After a full half hour as Scam Gran, I’d been rumbled, and admitted I was, in fact a technology journalist.
“I’m going to kill you,” he spat, “Do you hear me? I’m going to kill you.”
“Yeah, good luck with that.”
And then I hung up.
Scam Gran’s top security tips
While I was quite amused by my time as Scam Gran, there is, of course, a darker side to this story. People are caught by this kind of scam and similar ones involving banks, phone and internet companies, or email providers.
Fraud is a serious issue, and victims can be scammed out of money, either directly or indirectly. Additionally, because they intentionally gave over their login credentials or allowed someone unknown to access to their computer, it’s a murky legal area.
So here are my three top tips for thwarting the scammers:
1) Don’t click that link!
“Dear sir or madam, we’ve noticed some unusual activity on your account. Please follow this link to reset your password.”
No matter how legitimate an email may look, never click a link like this. Your bank, email provider, or internet provider will never ask you for this kind of information. Many banks have a section on their website – which you should navigate to directly – where you can report scams like this, usually referred to as “phishing” attacks.
2) Microsoft Windows (in)Security
As with Scam Gran’s experience, there are ruses that will try to frighten you into giving control of your computer to a scammer, handing over sensitive information, or directing you to a malicious link.
“Microsoft Windows Security” won’t call you about a virus or malware on your computer – Microsoft doesn’t monitor for that kind of thing. Anyone claiming to be from this organisation is a liar.
3) Phone phishing
Another common phone scam is a caller pretending to be from your bank. As with phishing emails, they will often say they’ve seen unusual activity on your account and then encourage you to hand over your sort code, account number and secret answer, or perhaps your credit card number and signature strip security code.

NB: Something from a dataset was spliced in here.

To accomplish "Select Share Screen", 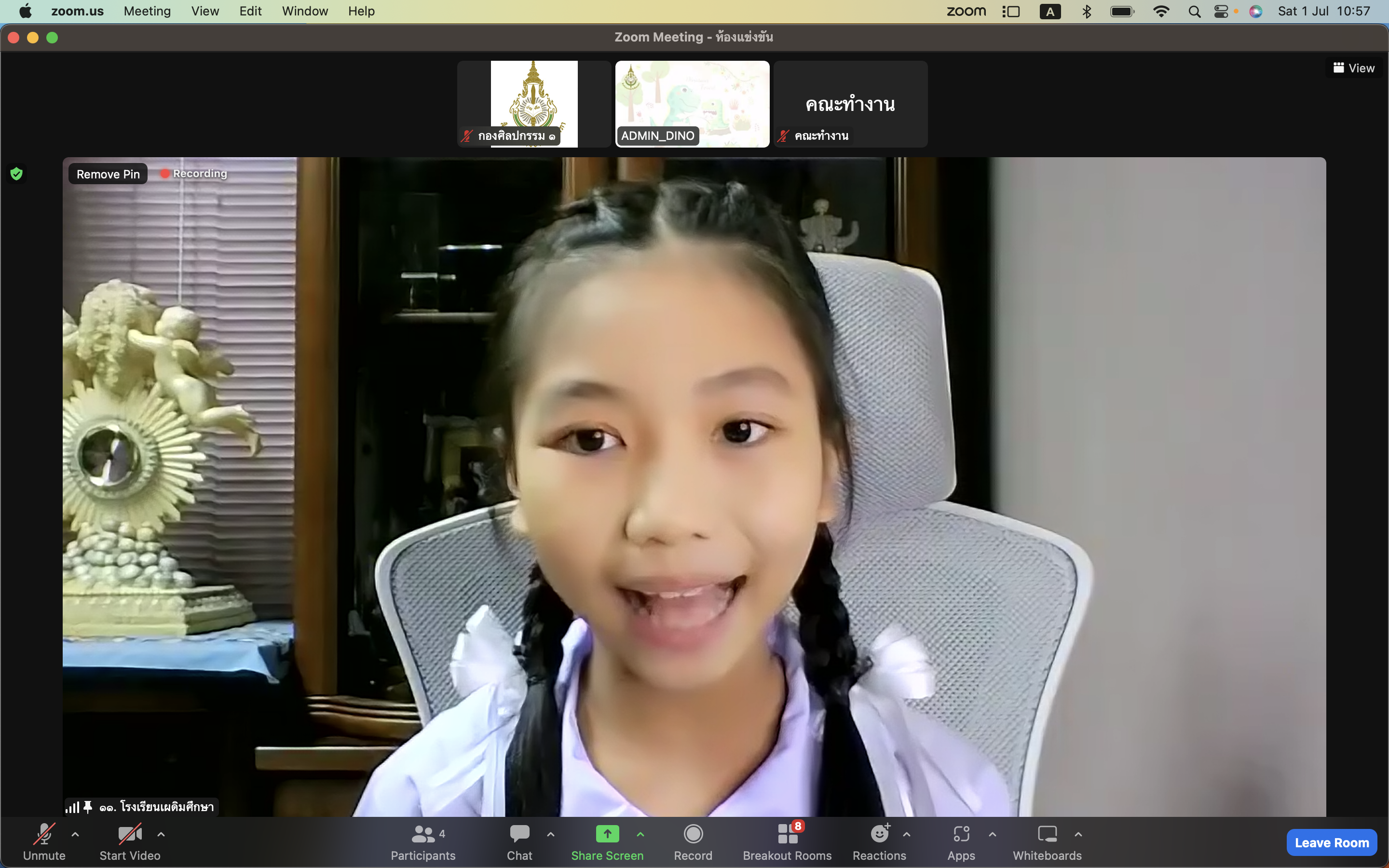I will (607, 842).
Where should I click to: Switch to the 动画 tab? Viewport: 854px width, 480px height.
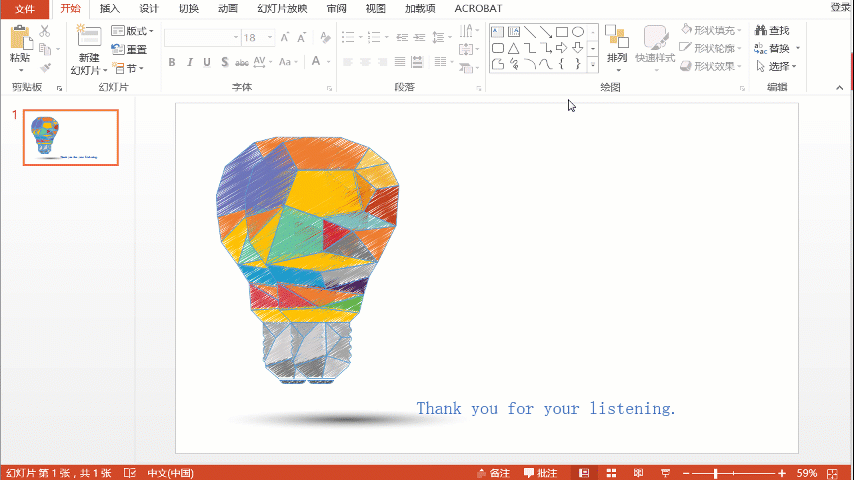(x=228, y=9)
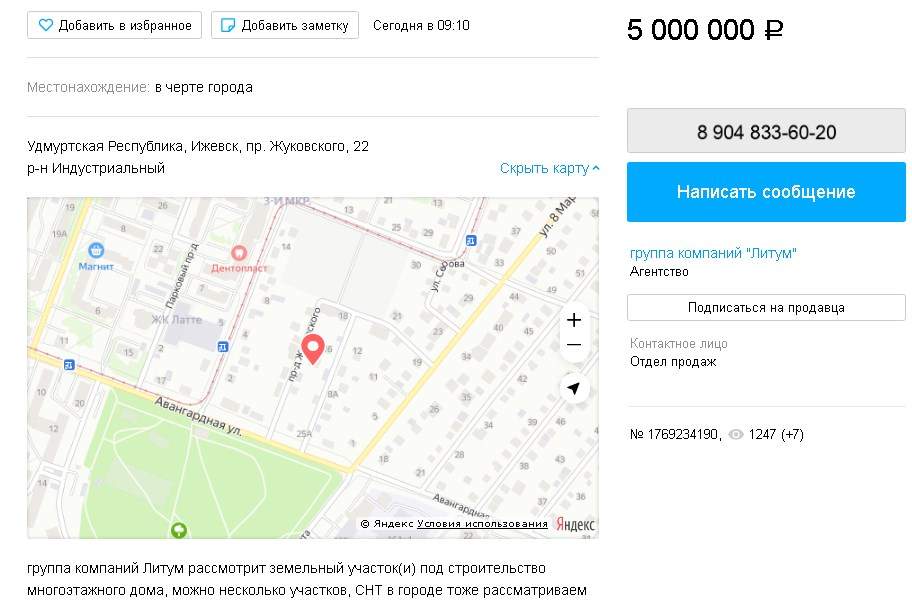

These scams can, in some cases, be extremely sophisticated, fooling victims into thinking they have hung up and called back a legitimate number, whereas in reality the scammer has just held the line and played a dial tone.
Remember, you bank won’t call you and ask for your full account and security details. If you are unsure who’s on the phone, make an excuse to hang up and then call someone else you know to check your line really is clear.